The results of us having the framework of the questions is really fascinating. It obviously drives the body of the interview from a perspective of things we want to get from the candidate, and helps me as an interviewer. I still need to know the subject area so it does not remove thought from the consideration… and sometimes someone mentions a solution to a problem that you don’t exactly recall how to use yourself (for me the last example of this was someone suggesting the use of ROW NUMBER in a query. In that case I acknowledged that I did not recall the actual syntax, and could they try answering using an aggregate function instead?

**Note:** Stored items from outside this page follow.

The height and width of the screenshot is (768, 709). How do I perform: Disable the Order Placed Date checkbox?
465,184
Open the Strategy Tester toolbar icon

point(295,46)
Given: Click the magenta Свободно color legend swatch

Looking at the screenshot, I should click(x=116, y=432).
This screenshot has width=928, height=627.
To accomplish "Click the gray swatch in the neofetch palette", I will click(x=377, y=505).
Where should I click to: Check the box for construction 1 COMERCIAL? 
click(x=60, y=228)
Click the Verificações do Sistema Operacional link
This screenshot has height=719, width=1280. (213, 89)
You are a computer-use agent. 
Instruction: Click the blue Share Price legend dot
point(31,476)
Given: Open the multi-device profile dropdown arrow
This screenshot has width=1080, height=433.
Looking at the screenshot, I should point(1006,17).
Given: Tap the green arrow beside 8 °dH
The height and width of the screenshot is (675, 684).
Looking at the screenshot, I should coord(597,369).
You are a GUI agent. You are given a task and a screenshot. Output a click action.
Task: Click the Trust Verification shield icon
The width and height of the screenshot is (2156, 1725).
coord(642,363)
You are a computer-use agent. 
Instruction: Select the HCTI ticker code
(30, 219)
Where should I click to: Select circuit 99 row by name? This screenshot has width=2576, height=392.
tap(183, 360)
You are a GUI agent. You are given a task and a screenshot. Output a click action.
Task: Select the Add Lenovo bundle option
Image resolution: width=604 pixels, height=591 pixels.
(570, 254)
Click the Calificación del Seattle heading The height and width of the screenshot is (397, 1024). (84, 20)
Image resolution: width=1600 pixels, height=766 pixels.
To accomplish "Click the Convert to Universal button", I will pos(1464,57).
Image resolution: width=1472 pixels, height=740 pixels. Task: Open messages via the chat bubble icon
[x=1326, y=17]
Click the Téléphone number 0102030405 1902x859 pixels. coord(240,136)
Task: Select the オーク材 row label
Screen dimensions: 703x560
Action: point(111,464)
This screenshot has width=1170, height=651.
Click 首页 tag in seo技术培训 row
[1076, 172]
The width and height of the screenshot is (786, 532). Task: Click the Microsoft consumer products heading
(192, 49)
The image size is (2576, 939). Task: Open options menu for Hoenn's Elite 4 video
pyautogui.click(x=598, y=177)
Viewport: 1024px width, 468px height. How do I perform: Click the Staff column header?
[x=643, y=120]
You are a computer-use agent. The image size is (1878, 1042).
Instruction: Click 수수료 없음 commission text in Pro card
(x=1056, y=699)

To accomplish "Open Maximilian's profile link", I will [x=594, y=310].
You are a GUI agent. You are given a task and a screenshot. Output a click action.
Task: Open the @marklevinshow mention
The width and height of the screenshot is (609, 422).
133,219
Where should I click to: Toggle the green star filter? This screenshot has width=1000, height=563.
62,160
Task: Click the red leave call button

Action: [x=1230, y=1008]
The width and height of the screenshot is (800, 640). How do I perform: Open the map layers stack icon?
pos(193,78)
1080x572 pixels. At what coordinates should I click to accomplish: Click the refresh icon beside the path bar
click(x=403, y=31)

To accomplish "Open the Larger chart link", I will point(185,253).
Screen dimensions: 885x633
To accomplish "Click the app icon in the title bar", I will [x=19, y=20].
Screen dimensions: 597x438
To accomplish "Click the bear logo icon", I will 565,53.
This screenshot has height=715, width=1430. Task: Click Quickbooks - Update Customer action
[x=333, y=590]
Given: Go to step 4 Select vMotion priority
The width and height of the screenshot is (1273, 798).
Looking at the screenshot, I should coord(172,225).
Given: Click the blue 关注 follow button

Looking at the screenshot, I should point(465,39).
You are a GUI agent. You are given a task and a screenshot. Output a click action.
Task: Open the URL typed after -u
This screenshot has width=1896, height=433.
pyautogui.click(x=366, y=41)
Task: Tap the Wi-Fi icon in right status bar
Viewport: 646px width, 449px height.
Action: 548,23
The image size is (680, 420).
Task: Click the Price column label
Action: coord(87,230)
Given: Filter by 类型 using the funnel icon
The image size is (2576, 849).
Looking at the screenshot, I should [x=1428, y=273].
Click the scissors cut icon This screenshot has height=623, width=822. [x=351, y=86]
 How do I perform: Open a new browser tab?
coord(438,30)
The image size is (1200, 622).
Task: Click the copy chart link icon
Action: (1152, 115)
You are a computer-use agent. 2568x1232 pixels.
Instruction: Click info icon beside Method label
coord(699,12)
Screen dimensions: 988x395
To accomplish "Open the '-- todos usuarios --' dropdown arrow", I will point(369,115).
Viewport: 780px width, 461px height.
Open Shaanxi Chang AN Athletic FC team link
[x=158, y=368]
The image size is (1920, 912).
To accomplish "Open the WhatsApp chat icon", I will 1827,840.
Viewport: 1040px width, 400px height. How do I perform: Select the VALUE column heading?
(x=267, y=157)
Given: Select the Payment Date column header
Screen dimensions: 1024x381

But the biggest general feedback I have, in the context of hiring DBAs, is that it is amazing how many struggle through these relatively simple SQL questions, are confounded by extracting a one-t0-many relationship out of the normalisation question (and then name the new tables very badly once they have been hand-held through it) and finally have little idea of how to read the execution plans or understanding of how they should prioritise performance investigations. And just to prove a point, I can’t even think we’ve ever had a candidate who confidently stated what normal-form our table question was in! (I don’t care that they don’t know the name at all… I do care if they can actually normalise it sensibly).
Probably one of the best observations I have, though, is that some people who sound brilliant based on their words often turn out to be absolutely useless. One of these choice phrases, I recall, was along the lines of
“You know, I’m the kind of DBA who believes the security and reliability of the data is of paramount importance.”
My heart literally skipped a beat – a like-minded person! …but unfortunately, the candidate proved essentially unable to answer any of the questions to a reasonable level without incredibly painstaking levels of hand-holding. What a shame – but at least the real-world interview questions and the structure and getting the candidate to talk through actual processes really identified the flaws.
My best recommendation for this approach came when we had not one but two candidates who basically breezed through the questions; I became far more confident about the hiring decision, and indeed one candidate even said he had much preferred the face-to-face interview… the technical questions we covered proved he was probably right in that respect, and the conversations we went on to have proved he was socially a good fit too.